**Task directions**. Will you print, word for word, the lines below that start with the one containing "Onderhoudsadvies (133, 888)" and end with the one containing "Specificaties [tab] (68, 268)", including both of those?

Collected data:
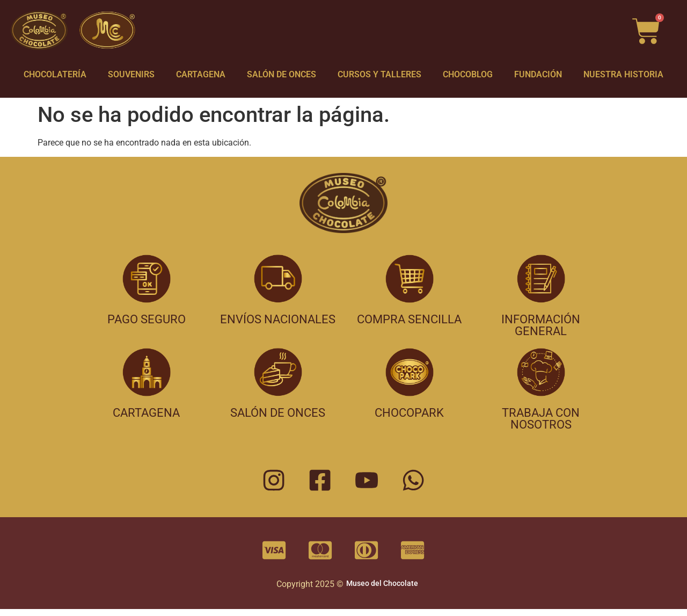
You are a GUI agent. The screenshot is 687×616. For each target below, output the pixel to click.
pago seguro (147, 319)
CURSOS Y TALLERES (379, 74)
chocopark (409, 412)
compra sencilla (409, 319)
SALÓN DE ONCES (281, 74)
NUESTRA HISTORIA (623, 74)
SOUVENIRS (131, 74)
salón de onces (277, 412)
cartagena (146, 412)
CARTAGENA (201, 74)
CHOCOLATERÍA (55, 74)
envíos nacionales (277, 319)
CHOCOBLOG (467, 74)
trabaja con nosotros (540, 418)
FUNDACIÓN (538, 74)
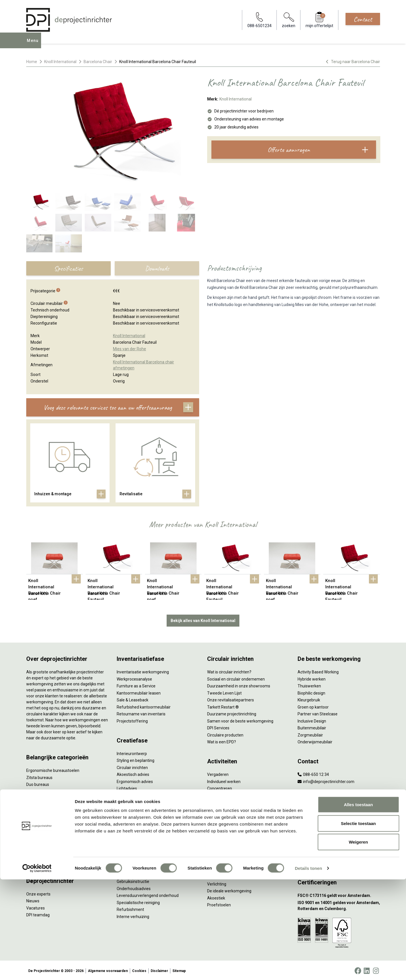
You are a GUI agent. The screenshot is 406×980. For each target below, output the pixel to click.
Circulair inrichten (132, 767)
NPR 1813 (216, 876)
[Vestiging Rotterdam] (339, 827)
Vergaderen (218, 773)
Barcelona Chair (98, 62)
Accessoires (37, 861)
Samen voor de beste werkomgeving (240, 720)
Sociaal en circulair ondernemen (236, 678)
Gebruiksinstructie (133, 880)
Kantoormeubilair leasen (139, 692)
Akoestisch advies (133, 773)
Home (32, 62)
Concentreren (219, 788)
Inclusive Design (312, 720)
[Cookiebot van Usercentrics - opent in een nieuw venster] (37, 969)
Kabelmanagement (134, 794)
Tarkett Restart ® (223, 706)
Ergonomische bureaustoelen (53, 769)
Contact (363, 19)
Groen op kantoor (313, 706)
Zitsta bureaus (39, 776)
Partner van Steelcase (317, 713)
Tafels (32, 832)
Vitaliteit (214, 848)
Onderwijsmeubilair (315, 741)
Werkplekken (38, 846)
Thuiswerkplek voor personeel (144, 834)
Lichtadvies (127, 788)
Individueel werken (224, 780)
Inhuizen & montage (135, 827)
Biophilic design (311, 692)
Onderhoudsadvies (133, 888)
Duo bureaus (38, 783)
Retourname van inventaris (141, 713)
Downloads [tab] (157, 268)
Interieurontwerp (132, 752)
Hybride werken (311, 678)
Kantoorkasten (40, 811)
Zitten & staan (220, 855)
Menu (34, 45)
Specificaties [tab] (68, 268)
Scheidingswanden (43, 818)
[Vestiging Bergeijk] (339, 841)
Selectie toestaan (358, 924)
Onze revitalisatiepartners (230, 699)
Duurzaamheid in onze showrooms (239, 685)
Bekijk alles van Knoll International (203, 619)
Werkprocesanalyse (134, 678)
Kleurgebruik (309, 699)
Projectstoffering (42, 791)
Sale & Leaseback (132, 699)
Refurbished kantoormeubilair (144, 706)
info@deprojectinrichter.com (326, 780)
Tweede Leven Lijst (224, 692)
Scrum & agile (219, 808)
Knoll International (60, 62)
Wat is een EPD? (222, 741)
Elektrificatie (37, 853)
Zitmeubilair (37, 805)
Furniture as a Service (136, 685)
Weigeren (358, 942)
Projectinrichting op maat (230, 815)
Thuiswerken (309, 685)
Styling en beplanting (135, 759)
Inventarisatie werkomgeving (143, 671)
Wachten (215, 794)
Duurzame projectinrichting (232, 713)
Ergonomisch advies (135, 780)
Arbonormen (219, 869)
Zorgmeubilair (310, 734)
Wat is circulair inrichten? (229, 671)
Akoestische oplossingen (49, 797)
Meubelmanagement (136, 848)
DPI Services (128, 841)
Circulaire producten (225, 734)
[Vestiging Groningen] (339, 855)
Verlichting (36, 839)
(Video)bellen (219, 801)
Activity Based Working (318, 671)
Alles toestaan (358, 905)
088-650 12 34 (313, 773)
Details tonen (308, 969)
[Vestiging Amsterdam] (339, 813)
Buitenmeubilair (312, 727)
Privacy (214, 862)
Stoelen (33, 825)
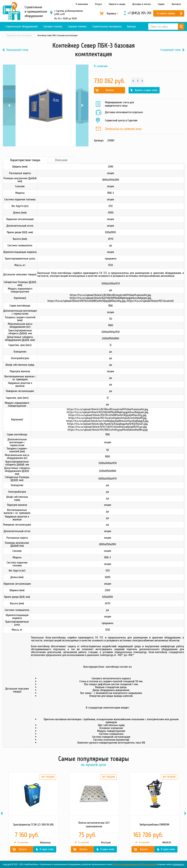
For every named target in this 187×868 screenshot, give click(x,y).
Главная (8, 35)
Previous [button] (2, 813)
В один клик (46, 849)
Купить (110, 90)
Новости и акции (117, 4)
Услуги (98, 4)
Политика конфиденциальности (127, 864)
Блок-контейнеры (36, 35)
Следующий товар (170, 50)
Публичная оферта (150, 864)
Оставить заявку (166, 13)
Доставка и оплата (142, 4)
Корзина (113, 13)
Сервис (161, 4)
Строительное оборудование (22, 26)
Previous (9, 105)
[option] (33, 813)
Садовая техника (77, 26)
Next (82, 105)
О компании (82, 4)
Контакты (176, 4)
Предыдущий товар (17, 50)
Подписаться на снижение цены (123, 129)
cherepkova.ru (178, 864)
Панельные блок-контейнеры (62, 35)
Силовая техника (53, 26)
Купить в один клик (146, 90)
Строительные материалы (107, 26)
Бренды (131, 26)
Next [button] (186, 813)
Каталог (20, 35)
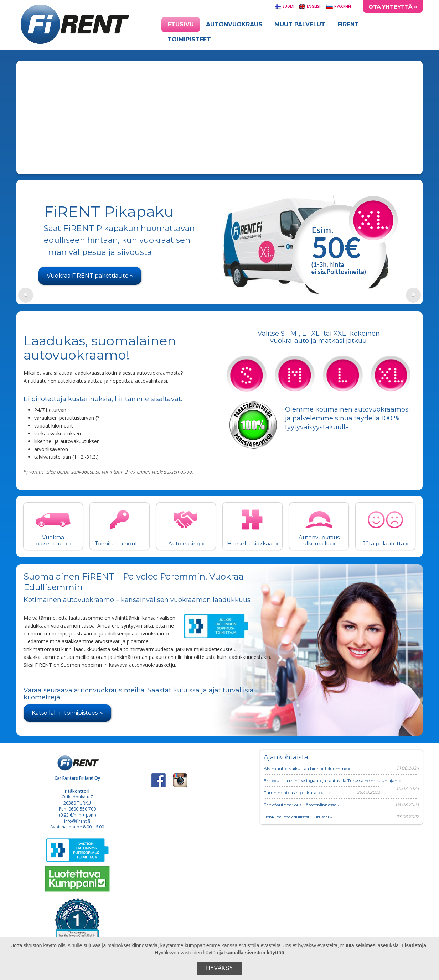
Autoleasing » (186, 543)
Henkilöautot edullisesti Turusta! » (298, 817)
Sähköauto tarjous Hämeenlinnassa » (302, 805)
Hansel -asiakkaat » (252, 543)
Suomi (284, 6)
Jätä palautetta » (385, 543)
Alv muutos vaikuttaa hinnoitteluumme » (307, 768)
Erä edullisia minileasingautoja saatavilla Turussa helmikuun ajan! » (333, 781)
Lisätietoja (414, 945)
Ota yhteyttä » (393, 6)
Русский (338, 6)
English (310, 6)
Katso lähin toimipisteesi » (67, 713)
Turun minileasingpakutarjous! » (297, 792)
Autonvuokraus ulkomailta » (319, 540)
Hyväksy (219, 968)
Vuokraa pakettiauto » (53, 540)
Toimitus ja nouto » (120, 543)
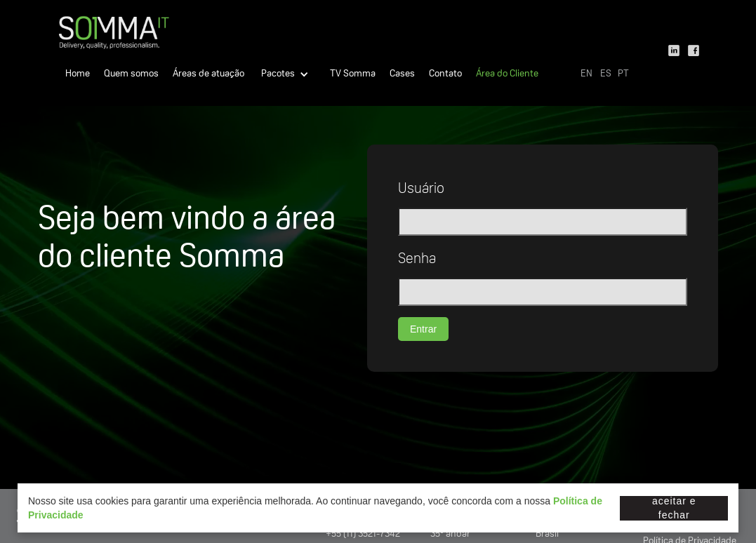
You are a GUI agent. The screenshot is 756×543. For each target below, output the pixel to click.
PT (623, 74)
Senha (417, 260)
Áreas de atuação (208, 74)
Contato (445, 74)
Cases (402, 74)
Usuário (421, 190)
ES (606, 74)
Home (77, 74)
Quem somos (131, 74)
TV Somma (352, 74)
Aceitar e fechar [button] (674, 508)
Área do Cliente (507, 74)
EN (586, 74)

**Expected answer**.
Onderhoudsadvies (133, 888)
Duo bureaus (38, 783)
Retourname van inventaris (141, 713)
Downloads [tab] (157, 268)
Interieurontwerp (132, 752)
Hybride werken (311, 678)
Kantoorkasten (40, 811)
Zitten & staan (220, 855)
Menu (34, 45)
Specificaties [tab] (68, 268)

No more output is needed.